Hunting club needs members. 5757 acres in Pickens and Cherokee counties. Mixed pine and hardwoods with clear cuts of various ages.  Family oriented club membership $450.00 -- includes you, your wife, kids and/or grand kids up to the age of 18. Bucks 6 point minimum with a limit of 4 doe deer. Primitive camp ground -- no power or water. ATV'S allowed. Any specific questions call 770-735-3339 and we will answer them. 
thanks 
Larry, Barbara, Neal and Jeff


----------



## jakecj7 (May 22, 2016)

How many members are there?


----------



## gs01zzh (May 22, 2016)

Are there turkeies or hogs?


----------



## hmhc11 (May 25, 2016)

There will b 160 members when we get full. I know that is a lot of people, but I can't feed them and get more than 50 - 60 to come out at one time.


----------



## hmhc11 (May 25, 2016)

There  is a lot of Turkeys on the club.

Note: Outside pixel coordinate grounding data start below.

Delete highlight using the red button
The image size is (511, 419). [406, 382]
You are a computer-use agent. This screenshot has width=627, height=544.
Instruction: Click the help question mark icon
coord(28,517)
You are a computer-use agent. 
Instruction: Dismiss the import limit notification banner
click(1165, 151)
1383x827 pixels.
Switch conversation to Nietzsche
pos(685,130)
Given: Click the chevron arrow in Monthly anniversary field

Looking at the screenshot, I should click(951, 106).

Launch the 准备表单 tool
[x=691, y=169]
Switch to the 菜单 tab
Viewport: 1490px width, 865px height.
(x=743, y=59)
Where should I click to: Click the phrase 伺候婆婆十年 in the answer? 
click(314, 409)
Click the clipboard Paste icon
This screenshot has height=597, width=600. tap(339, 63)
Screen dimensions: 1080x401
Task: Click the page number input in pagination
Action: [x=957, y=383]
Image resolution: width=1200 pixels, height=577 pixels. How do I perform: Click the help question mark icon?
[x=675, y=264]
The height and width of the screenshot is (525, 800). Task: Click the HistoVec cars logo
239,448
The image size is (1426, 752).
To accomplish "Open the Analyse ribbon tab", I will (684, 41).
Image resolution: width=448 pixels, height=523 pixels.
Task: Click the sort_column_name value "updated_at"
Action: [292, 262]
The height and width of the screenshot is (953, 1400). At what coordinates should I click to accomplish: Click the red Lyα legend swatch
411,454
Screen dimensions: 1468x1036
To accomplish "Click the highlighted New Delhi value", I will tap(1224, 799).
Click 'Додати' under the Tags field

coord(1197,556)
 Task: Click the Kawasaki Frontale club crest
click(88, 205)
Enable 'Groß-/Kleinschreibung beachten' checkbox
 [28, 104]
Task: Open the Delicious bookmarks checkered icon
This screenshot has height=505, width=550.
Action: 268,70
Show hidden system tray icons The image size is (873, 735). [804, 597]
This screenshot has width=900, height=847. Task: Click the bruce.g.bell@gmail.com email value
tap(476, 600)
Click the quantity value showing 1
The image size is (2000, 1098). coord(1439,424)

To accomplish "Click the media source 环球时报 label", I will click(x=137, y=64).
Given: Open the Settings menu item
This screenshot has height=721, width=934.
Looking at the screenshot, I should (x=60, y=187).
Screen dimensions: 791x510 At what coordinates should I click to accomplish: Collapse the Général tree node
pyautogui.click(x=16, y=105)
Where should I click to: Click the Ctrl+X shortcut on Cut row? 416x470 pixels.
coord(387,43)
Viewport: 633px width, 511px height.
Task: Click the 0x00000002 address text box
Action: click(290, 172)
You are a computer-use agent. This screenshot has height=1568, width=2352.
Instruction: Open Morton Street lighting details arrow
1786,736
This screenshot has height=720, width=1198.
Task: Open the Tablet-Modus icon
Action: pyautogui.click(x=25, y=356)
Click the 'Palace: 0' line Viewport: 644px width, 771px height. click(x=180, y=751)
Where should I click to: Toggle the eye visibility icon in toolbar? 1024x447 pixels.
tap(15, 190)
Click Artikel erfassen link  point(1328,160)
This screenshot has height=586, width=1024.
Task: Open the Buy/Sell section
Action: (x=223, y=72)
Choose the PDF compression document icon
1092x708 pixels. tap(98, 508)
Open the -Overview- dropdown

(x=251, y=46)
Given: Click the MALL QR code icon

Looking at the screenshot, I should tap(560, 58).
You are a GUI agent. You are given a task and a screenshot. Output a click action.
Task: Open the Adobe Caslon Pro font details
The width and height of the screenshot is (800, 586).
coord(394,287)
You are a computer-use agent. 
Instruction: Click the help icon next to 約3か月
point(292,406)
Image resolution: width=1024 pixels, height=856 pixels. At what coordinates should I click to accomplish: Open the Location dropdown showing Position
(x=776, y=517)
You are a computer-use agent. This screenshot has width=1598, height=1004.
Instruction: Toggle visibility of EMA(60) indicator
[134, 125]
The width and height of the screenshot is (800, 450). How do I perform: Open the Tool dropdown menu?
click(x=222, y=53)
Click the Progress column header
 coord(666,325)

Hogs is a bit different, at times there are a lot of hogs there. The hogs we have are roaming, here this week and gone next and back again in a week or two. They are not residents of the club.


----------



## kdiver58 (May 26, 2016)

*How's your dad ?*

How's your Dad taking to retirement ?


----------



## yanknga (May 28, 2016)

Can you email location & plat? whmurphy@att.net


----------



## hmhc11 (May 28, 2016)

There will be 160 when we get full. But only 30-35 will be on the club for the first 2-3 weekends after opening day.


----------



## hmhc11 (May 28, 2016)

Not from this computer, the one I have my map and rules on is in the shop.


----------



## hmhc11 (May 28, 2016)

I am enjoying it.


----------



## BUCKNGATOR (Jun 3, 2016)

How do you keep track of all those people? Is the club a pin in and out system or does each hunter have there personal piece? Ty


----------



## RDNKTNKER (Jun 12, 2016)

Interested in rules/by laws as well. Looking for a family friendly club for years of membership. Please post details.


----------



## Flintridge (Jun 16, 2016)

Do you offer turkey only memberships?


----------



## BogieK9 (Jun 30, 2016)

*Interested*

Are you still accepting members? If so I'd like to meet up with you and look at a map of the land and get the rules for the club. I live in Jasper so this is what I'm looking for. Please let me know. Thanks and God Bless.


----------